Die beiden Tafeln, auf denen eingetragen ist, was in welchem Raum gerade behandelt wird, bleiben fast leer. In Raum 2 liegt eine Frau mit stark erhöhtem Blutzucker, in Raum 4 ein älterer Mann mit Verdacht auf Herzinfarkt, in Raum 1 ein erst 32-jähriger Mann mit Herzproblemen. Für einen Sonnabend ist das nicht viel, zumal das Bethesda als letztes Krankenhaus vor der Landesgrenze in seinem Versorgungsgebiet für rund 300 000 Menschen zuständig ist. Allein 7214 Notfallzuführungen listet die Statistik für 2011 auf, im Verhältnis zur Größe des Bethesda mit seinen 333 Betten verzeichne nur noch die Asklepios-Klinik Wandsbek mehr Notfälle. "Am Wochenende kann man die Patienten in der Regel stapeln", sagt Rabe. Für die in der Nachtschicht zwischen 21 und 9 Uhr eingesetzten Pfleger und vier Ärzte - zwei Internisten, zwei Chirurgen - bedeute das häufig Stress pur, Diagnosen und Behandlungen im Akkord.

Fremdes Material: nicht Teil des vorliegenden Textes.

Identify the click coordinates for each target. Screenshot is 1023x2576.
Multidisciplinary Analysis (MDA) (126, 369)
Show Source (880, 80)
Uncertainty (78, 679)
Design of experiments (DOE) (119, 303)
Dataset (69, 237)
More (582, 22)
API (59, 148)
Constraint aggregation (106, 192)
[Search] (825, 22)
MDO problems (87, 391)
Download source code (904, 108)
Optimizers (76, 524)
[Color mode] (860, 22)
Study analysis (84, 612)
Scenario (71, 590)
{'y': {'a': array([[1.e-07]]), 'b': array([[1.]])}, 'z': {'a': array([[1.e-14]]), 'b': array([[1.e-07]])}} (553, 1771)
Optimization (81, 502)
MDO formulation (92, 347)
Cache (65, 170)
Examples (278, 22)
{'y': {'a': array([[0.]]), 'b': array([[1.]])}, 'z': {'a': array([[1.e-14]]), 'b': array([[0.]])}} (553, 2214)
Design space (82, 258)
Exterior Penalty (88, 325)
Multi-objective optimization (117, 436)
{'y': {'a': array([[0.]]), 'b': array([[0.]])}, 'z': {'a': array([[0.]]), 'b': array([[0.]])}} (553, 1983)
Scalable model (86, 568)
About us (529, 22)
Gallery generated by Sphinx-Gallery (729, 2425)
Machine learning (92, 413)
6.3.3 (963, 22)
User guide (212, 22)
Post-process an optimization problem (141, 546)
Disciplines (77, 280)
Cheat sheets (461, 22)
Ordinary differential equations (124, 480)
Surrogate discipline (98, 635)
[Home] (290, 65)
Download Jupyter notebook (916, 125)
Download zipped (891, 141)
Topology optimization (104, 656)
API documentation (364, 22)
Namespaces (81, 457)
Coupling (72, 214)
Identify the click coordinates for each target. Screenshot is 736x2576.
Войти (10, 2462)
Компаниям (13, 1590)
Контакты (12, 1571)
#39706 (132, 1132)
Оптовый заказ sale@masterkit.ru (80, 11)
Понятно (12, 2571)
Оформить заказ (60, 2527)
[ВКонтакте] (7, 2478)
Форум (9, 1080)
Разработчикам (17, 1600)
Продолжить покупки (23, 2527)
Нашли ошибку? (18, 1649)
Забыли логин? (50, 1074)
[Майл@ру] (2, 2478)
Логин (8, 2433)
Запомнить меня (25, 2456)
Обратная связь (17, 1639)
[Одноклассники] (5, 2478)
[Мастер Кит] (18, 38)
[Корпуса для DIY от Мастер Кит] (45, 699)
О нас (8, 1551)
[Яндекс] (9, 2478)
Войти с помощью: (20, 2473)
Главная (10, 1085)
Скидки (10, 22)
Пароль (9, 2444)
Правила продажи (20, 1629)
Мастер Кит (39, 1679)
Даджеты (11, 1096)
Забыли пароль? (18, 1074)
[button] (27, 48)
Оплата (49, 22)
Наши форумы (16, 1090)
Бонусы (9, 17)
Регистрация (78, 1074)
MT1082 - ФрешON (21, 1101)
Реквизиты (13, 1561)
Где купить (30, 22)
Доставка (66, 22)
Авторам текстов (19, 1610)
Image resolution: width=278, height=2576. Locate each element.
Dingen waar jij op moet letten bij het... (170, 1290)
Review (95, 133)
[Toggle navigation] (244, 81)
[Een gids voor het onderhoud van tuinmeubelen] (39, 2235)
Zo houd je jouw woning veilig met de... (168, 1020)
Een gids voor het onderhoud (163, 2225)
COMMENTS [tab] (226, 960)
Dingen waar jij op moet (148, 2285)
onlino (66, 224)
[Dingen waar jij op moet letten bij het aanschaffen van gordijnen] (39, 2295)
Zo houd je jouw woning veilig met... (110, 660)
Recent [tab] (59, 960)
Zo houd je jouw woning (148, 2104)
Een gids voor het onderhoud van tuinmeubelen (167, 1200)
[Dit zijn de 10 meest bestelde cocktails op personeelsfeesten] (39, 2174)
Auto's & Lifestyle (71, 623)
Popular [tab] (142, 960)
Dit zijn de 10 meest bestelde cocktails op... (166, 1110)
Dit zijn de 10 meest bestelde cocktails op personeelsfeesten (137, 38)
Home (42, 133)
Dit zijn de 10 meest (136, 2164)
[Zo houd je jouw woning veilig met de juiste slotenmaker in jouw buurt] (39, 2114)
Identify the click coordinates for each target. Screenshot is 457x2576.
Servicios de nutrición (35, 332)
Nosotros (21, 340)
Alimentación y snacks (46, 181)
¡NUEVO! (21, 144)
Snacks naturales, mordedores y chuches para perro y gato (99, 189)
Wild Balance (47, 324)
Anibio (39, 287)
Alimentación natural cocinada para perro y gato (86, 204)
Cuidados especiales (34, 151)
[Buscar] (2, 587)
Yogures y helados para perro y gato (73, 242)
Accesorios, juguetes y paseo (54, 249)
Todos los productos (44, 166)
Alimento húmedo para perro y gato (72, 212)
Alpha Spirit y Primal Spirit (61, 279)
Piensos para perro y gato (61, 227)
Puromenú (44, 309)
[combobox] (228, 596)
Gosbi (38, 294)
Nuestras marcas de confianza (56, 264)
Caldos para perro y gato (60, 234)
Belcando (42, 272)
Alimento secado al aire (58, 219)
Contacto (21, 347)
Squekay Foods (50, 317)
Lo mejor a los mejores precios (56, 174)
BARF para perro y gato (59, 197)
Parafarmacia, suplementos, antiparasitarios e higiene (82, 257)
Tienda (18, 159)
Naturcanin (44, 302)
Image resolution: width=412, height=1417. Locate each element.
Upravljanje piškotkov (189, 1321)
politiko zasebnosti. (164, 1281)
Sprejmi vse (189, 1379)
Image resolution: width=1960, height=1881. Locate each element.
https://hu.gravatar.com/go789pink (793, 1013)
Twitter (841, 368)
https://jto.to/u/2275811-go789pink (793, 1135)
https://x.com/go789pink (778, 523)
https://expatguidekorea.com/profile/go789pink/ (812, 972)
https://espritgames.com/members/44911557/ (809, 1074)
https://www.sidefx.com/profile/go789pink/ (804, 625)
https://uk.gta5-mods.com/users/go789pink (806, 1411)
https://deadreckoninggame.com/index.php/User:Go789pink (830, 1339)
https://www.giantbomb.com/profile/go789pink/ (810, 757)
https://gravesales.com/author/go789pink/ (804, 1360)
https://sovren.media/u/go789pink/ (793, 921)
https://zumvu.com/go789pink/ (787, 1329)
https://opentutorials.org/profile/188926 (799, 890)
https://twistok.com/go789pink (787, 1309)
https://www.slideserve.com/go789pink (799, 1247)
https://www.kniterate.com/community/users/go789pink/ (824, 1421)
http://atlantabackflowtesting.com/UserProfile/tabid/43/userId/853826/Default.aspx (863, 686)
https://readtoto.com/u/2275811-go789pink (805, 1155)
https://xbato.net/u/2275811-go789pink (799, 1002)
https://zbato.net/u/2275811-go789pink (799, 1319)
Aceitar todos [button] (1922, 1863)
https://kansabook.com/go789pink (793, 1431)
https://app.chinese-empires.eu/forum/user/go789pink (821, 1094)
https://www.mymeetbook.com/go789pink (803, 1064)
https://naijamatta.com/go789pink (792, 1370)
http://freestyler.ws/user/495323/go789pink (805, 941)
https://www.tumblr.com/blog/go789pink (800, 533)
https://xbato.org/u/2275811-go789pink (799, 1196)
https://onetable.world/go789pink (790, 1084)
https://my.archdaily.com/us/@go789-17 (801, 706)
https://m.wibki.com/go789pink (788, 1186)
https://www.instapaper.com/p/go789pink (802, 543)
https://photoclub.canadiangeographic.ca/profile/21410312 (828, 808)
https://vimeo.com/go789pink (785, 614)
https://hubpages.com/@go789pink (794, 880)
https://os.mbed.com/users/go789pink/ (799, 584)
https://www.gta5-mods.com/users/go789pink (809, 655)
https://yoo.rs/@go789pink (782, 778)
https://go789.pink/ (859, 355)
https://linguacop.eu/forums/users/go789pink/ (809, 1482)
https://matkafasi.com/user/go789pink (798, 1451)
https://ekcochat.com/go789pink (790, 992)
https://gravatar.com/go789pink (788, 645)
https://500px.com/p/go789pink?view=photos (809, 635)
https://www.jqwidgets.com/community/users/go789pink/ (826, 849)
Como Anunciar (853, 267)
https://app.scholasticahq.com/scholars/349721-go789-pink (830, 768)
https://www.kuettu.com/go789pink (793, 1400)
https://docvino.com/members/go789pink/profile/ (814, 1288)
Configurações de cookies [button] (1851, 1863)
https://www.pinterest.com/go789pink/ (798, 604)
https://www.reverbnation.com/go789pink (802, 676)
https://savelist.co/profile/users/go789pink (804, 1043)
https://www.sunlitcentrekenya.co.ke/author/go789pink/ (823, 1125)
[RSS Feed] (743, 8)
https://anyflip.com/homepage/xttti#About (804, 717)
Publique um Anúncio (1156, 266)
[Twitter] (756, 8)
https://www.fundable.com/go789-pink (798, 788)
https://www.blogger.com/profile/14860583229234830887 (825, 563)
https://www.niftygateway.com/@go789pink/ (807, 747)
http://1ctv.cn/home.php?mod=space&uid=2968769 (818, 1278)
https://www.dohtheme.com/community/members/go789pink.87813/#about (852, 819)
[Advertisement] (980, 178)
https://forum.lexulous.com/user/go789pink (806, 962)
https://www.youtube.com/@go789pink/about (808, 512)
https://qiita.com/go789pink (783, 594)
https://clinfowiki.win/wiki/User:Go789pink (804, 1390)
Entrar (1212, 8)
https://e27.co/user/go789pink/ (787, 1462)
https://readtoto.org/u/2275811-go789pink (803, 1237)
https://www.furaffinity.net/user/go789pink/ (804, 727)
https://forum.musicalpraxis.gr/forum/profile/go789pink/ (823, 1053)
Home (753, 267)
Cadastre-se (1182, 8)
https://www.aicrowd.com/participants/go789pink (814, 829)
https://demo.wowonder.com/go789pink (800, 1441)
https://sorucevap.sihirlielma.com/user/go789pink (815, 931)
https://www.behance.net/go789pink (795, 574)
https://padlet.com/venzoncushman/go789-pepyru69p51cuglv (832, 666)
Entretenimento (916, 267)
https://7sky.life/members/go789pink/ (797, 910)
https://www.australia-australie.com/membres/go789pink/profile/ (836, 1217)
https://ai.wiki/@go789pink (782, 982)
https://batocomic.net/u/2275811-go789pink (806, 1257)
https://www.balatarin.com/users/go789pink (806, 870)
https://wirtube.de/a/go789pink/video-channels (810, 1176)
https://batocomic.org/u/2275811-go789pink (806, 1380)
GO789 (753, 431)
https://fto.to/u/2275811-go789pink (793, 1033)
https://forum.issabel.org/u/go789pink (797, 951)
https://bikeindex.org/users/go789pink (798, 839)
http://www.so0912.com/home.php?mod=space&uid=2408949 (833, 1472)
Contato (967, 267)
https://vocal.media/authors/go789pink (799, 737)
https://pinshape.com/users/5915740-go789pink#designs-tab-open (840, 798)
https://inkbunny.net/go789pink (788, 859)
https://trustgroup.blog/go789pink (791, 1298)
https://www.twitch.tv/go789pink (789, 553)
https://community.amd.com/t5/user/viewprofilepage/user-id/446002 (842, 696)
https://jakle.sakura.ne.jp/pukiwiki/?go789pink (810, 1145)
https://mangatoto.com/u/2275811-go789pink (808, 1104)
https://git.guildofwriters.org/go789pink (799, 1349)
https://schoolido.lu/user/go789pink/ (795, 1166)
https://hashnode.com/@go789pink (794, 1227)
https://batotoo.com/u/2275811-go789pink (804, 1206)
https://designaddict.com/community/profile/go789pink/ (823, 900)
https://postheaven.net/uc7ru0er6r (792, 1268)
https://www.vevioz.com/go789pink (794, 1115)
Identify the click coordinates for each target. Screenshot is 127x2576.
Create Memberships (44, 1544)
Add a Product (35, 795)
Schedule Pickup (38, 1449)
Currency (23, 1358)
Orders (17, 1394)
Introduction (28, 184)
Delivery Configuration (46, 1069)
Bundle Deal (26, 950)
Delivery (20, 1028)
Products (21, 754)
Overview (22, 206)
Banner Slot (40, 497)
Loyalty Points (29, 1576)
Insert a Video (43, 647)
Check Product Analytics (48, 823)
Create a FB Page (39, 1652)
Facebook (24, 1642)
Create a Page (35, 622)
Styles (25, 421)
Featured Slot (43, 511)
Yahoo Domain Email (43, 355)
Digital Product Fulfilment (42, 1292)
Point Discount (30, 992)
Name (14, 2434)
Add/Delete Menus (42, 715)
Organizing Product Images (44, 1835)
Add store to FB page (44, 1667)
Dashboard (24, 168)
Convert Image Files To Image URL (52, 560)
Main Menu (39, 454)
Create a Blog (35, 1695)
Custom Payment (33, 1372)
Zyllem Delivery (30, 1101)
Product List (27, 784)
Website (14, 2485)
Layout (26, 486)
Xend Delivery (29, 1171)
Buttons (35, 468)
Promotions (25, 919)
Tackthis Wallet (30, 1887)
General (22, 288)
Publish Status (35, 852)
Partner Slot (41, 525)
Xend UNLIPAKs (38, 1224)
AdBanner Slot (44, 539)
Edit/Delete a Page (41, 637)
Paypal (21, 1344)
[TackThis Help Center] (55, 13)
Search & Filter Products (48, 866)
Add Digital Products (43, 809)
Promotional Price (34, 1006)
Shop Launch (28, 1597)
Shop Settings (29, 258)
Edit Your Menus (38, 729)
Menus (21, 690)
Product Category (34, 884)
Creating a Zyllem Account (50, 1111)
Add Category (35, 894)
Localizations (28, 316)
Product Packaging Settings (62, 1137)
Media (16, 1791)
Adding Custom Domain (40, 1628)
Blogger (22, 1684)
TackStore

Pfleger, Ärzte, Sanitäter - sie alle arbeiten zusammen wie ein Schweizer Uhrwerk. Um 20.40 Uhr bringen Feuerwehrleute einen älteren Herrn in die Ambulanz. Er bekommt kaum noch Luft. Schockstarr liegt er da, die Augen wie erloschen, das Gesicht aschfahl. Schwester Annett Petrillo streichelt beruhigend seine Hand, bevor sich ein Arzt um ihn kümmert. "Die Arbeit ist so erfüllend, weil du Menschen Gutes tun kannst", sagt Pfleger Sönke Schween, 43. Nur die Nachtdienste, die stecke er nicht mehr so gut weg wie vor 20 Jahren. "Ich gehe aber meist mit einem guten Gefühl nach Hause."

So wie Joana. Gegen 21 Uhr verlässt sie mit einem dicken Verband und auf Krücken die Klinik. Sie hat eine Knieprellung erlitten. Joana war einer von 21 Notfällen. Eine mit geplatzter Fruchtblase eingelieferte Frau brachte eine Tochter zur Welt, Sarah. "So etwas", sagt Schwester Beate, "macht selbst uns alte Hasen glücklich."